In fact, robots may be better for most of our very “human” jobs — jobs that we currently believe require the kindness, the empathy of a person. Once we live fully in the Automacene, will we even expect our social workers and other caregivers to be human? Once our rational intelligence is fully replicated by deep learning algorithms, will emotional intelligence — or at least the ability to fake it really well — be far off? Maybe even jobs that require empathy will be automated. What then for the future of work? What then for a future in which unprecedented unemployment is a norm?
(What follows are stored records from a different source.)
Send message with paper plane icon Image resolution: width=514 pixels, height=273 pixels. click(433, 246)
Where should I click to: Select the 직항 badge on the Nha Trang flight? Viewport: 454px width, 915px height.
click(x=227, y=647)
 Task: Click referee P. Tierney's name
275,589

What we will undoubtedly need is an educated populace. Mere training, or a college degree, is only the tip of the iceberg. Certainly a passion for learning will count — we undoubtedly will need an educated populace more than ever. But instead of focusing on particular disciplines like computer science, we need to instill flexible, critical skills combined with the ability to create. These are called 21st century skills, and they include critical thinking and problem solving, creativity, collaboration, initiative and self-direction, cross-disciplinary thinking, leadership, and flexibility.
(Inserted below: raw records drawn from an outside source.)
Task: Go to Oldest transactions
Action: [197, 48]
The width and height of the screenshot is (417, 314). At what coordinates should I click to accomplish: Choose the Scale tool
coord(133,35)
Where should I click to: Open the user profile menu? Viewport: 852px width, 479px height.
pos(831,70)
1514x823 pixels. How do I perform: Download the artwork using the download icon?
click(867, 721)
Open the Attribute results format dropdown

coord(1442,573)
The pace of employment change in the Automacene will undoubtedly be quicker than in any previous era. We will need employees who can think systematically, but also have the ability to interconnect disparate ideas. After all, Steve Jobs was inspired not by computing hardware but by a Trappist monk’s college course in calligraphy.
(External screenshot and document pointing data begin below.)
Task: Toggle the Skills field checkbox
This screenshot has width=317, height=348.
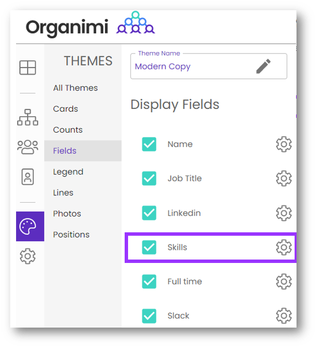Action: pos(149,247)
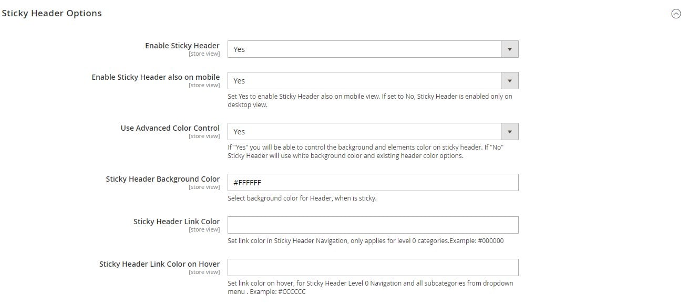Screen dimensions: 689x305
Task: Click the Yes value in the mobile Sticky Header select
Action: click(239, 81)
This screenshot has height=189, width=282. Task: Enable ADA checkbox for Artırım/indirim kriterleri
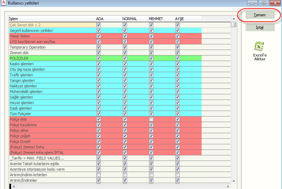coord(99,175)
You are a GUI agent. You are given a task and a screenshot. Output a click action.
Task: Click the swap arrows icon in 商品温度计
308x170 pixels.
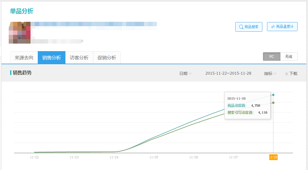(x=273, y=27)
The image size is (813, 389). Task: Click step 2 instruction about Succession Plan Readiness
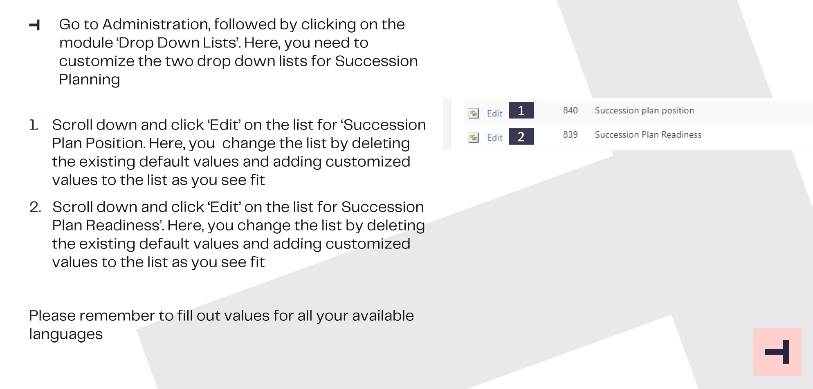click(x=239, y=235)
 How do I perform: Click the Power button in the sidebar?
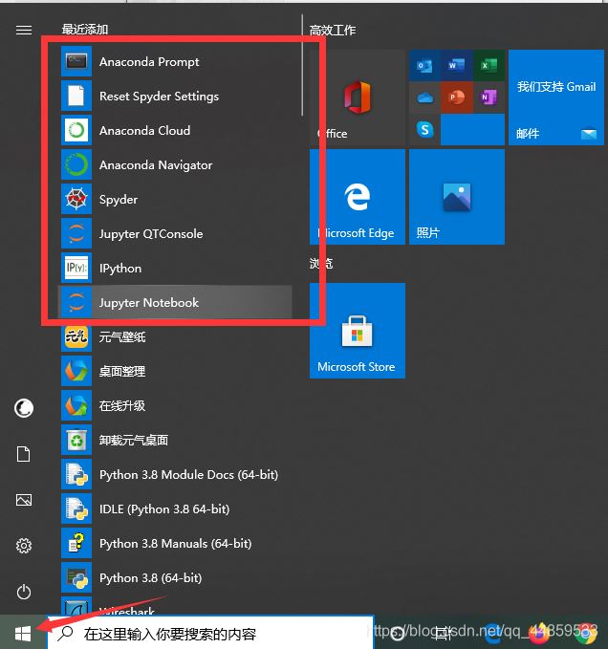[24, 592]
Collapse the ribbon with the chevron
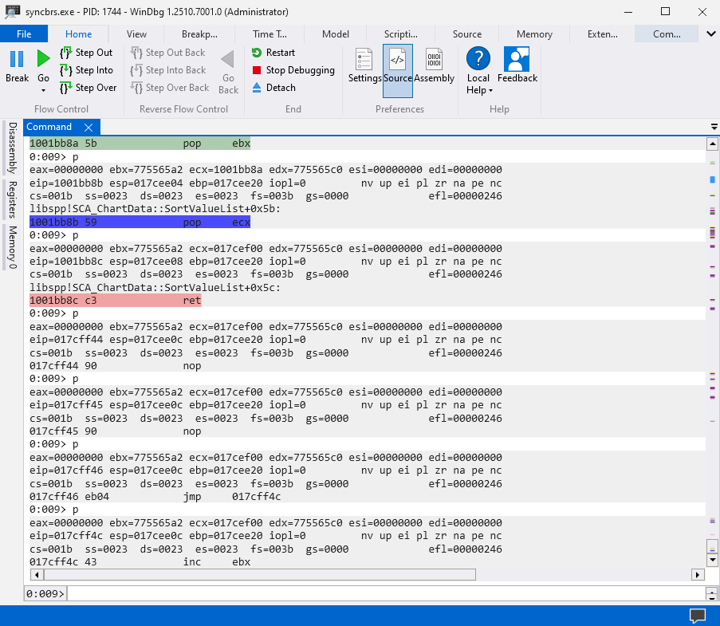Screen dimensions: 720x626 [x=711, y=34]
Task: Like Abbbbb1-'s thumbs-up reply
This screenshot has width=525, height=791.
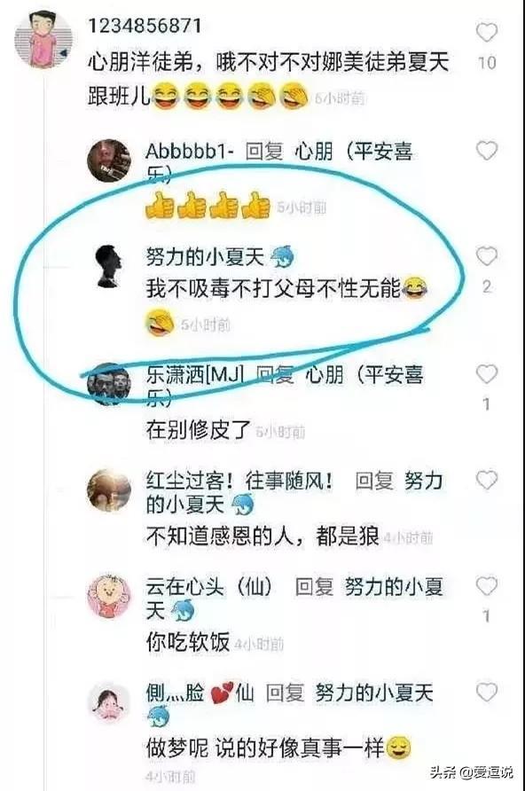Action: [x=487, y=151]
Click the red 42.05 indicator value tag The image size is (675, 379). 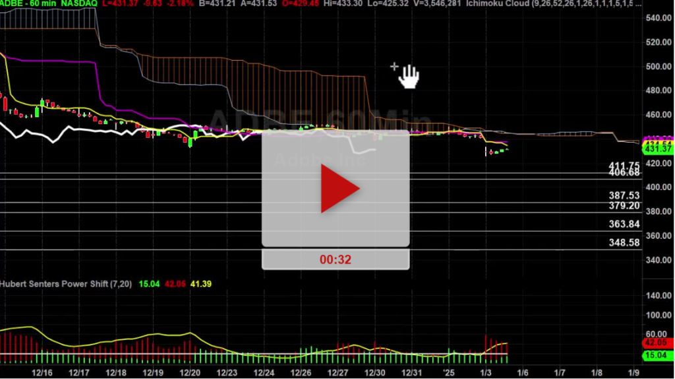click(658, 343)
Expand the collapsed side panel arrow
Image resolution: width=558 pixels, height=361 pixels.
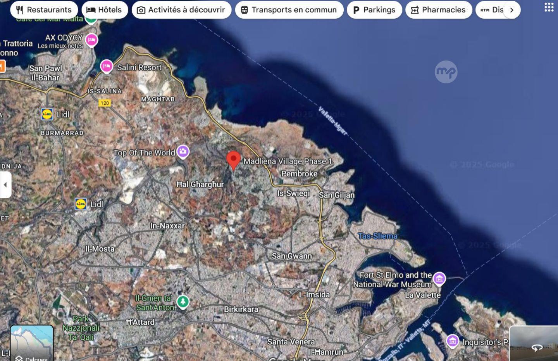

This shift will first require us to rethink what it means to be educated and re-engineer our institutions to better prepare us. “Training” for new skills isn’t going to cut it. What if instead of college being a four-year gauntlet, we made it the center of a lifelong approach to learning? After all, these significant culture changes won’t just require new types of tasks. They will require us to restructure how we understand a livelihood and what work or an occupation can be.
We all like to think that our jobs are automation-proof — and as a professor, I’m no exception. I would like to believe that my expertise matters. With my students, I hold out hope that the magic that happens in a liberal arts classroom — the connection to curiosity, the insightful discussions, students’ individualized growth, and the personal connections we make — are irreplaceable even with advanced automation. I hope I’m right, because teaching is something I love. But I’ve learned from countless encounters in emerging fields that technologically infused solutions often take us by surprise and turn what we thought we knew on its head.
In America, we will need to decouple our jobs from the meaning and identity we expect them to provide us. And while it sounds lofty, it is going to be essential to turn to philosophy and spirituality in order to reinvent what a meaningful life fundamentally is. If machines truly become better at many things than we are, what do Americans do with our days? If over half of the workforce won’t be filling our days with a 9-to-5 job, how do we spend our time? What is a meaningful life, and how can we all achieve it? Not simply for the gifted types who can creatively surf this tidal wave of change, but for all? And where do we encounter the human touch in our daily lives if we completely automate our social infrastructure?
We’ll only be able to navigate the upcoming tumultuous changes in society by embracing deep conversations on what it means to be human in the era of machines.